# [Excerpt to read]
The Case of the Creaking Chair

  

 ariroxy.jpg

Dear One and All,

Roxy is looking at me like she wants to go for a walk but I don't really believe her since I just opened the patio door for her to go out and take care of biz and she just stared long and hard at the puppy deep puddles and opted to hold it...What a grey and gloomy day for our usual sunny CA...maybe we'll just play a little game of indoor catch and hope we don't destroy another lamp (but that's another story)...

Roxy sure loves her little soft leopard-colored squeak ball and all in all she's pretty good with it. Good...but not like Ripley. Ripley was incredible!

 

The Case of the Creaking Chair

© Ari Dane 2010

            Ripley!

            Woof! creak…

            Want to go for a walk?

            Woof! creak…

            Ripley!

            Woof! creak…

            Supper time!

            Woof! creak…

            Ripley!

            Woof! creak…

Personally, I never cared much for that old rocking chair and the way the damn thing creaks when you get out of it. For the life of me, I can’t remember how it came to be in our possession though it must have been at least three moves and twenty some years ago. I guess it’s the kind of thing you always say you’ll get rid of when you find the right thing to replace it with and then never end up finding, so you just sort of hold on to it till it becomes, as they say, part of the furniture in your own personal universe. 

The frame was still good but the cushions and springs were shot long before we ever jerry-rigged some towels and rags for padding and covered the sorry affair with an eight dollar Mexican woven rug we picked up on Olvera Street in downtown LA. Didn’t really look like much but then again it didn’t look bad either, just sorta’ blended in with the rest of our, I suppose you might say, eclectic décor, which is a euphemistic way of saying it’s a bunch of weird stuff we like with one thing having nothing to do with the other, but somehow or other makes sense, if you know what I mean, and if you don’t, then you probably shop at Ethan Allen, not that there’s anything wrong with that. However, if you do shop at Ethan Allen, then your rocker probably doesn’t creak like mine does which becomes real pertinent later on in this story. 

Anyway, like I said, I didn’t care for it near as much as did Ripley. He absolutely loved it and at times it seemed like he just lived in it. Curled up, happy as could be, dreaming his little doggie dreams. Oh, yes, you non-pet owners, they do dream. Those little front paws twitch with the rhythm of running a mountain trail or through a summertime meadow and their breathing fluctuates and sometimes you even see a smile upon their face. 

He could have been a circus dog. Half Cairn Terrier like Toto from the Wizard of Oz and half Basset Hound, hence the name Ripley for, of course, Believe it or Not. Didn’t look like either one but definitely closer to the former than the latter and weighed in at just under sixteen pounds most of his adult life.

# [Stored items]
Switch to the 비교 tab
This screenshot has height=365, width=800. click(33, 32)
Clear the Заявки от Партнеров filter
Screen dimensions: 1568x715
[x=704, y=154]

# [What you will do]
a: Answer these questions using the creaking chair story.
(i) Where was the woven rug covering the rocker bought, and for how much?
(ii) Which two breeds made up Ripley?
(iii) What color is Roxy's squeak ball?
b: Resume the creaking chair story from where it stops.
The stored items are not needed for this work.

# [Outputs]
a:
(i) On Olvera Street in downtown LA, for eight dollars.
(ii) Cairn Terrier and Basset Hound.
(iii) Leopard-colored.

b:
To say he was bright, affectionate and as loyal a companion one might hope for in the canine persuasion would not set him apart from any of his ilk you might have the pleasure of acquaintance of in your own experience. But, this little guy was special and some of his skills were worthy of comment, in particular, his athletic prowess with a bouncing blue rubber sphere. 

In his prime he was a natural and marvel to behold and if parallels were to be drawn it would have to be with the likes of a Michael Jordan for, to quote some of my friends who engaged him on his own turf, “Ripley doesn’t play catch…Ripley has moves!!!” 

For instance, if the ball were thrown just right over his shoulder, he would rise several feet in a floating motion, pluck the missile from thin air, execute a perfect back flip, gently place his prize on the tarmac and with laser precision, gently kiss the tip of the ball with his nose and roll it in the direction of your cupped hands as surely as if he were sinking an eight ball in the center pocket. Yeah, he had “moves” and was without question the master at his game which he would play incessantly and, even without a human partner, he would amuse himself for hours on end rolling and nosing that ball around. 

Many’s the time I observed him planning and experimenting as he lined up his shots and executed various angle filled combinations across the slick, tiled kitchen floor. Again and again he would practice each move till he could pull it off with an unerring perfection.  What do I know? Maybe in a prior life he was William Tell or Robinhood. If he was as proficient with a bow and arrow I would have confidently stood with my back to the tree and smiled as I placed the apple upon my own head. And they say dogs don’t have deductive reasoning. Bull. Anyone who says that never knew Ripley. 

I’ll give you another few examples of my observations, like Raleigh, a white shepherd named for the hotel in the Catskill Mts. where I found her sitting on the front steps abandoned, along with her nine darker colored siblings, waiting for the local dog catcher to cart them off to the pound. 

She was such a pretty little thing and the perfect pet, I thought, for my friend Lora Lee, who I felt sure would fall in love with her… but…didn’t… and so, Raleigh became ours. All, eventual ninety, white, fluffy, shedding pounds of her. 

Raleigh’s spark of genius and claim to fame was a rather complicated game of her own invention involving perhaps ten or so doggie toys of bones, balls, tied rags and twisted rawhide. Noteworthy here is she had a specific hiding place for each item in her collection and would always return them when finished with her play. Who ever knew dogs could be neat? 

With an obvious single mindedness, she would gather her treasures from beneath the couch, behind the drapes and between the cushions of the living room chairs and line them up in an exact order at the top of our split level flight of wooden stairs, and then… one by one…nudge them over to bounce and clatter to the landing below where she would bound after them, and…one by one, retrieve and return them to their assigned place only to repeat the process for sometimes what seemed like an eternity.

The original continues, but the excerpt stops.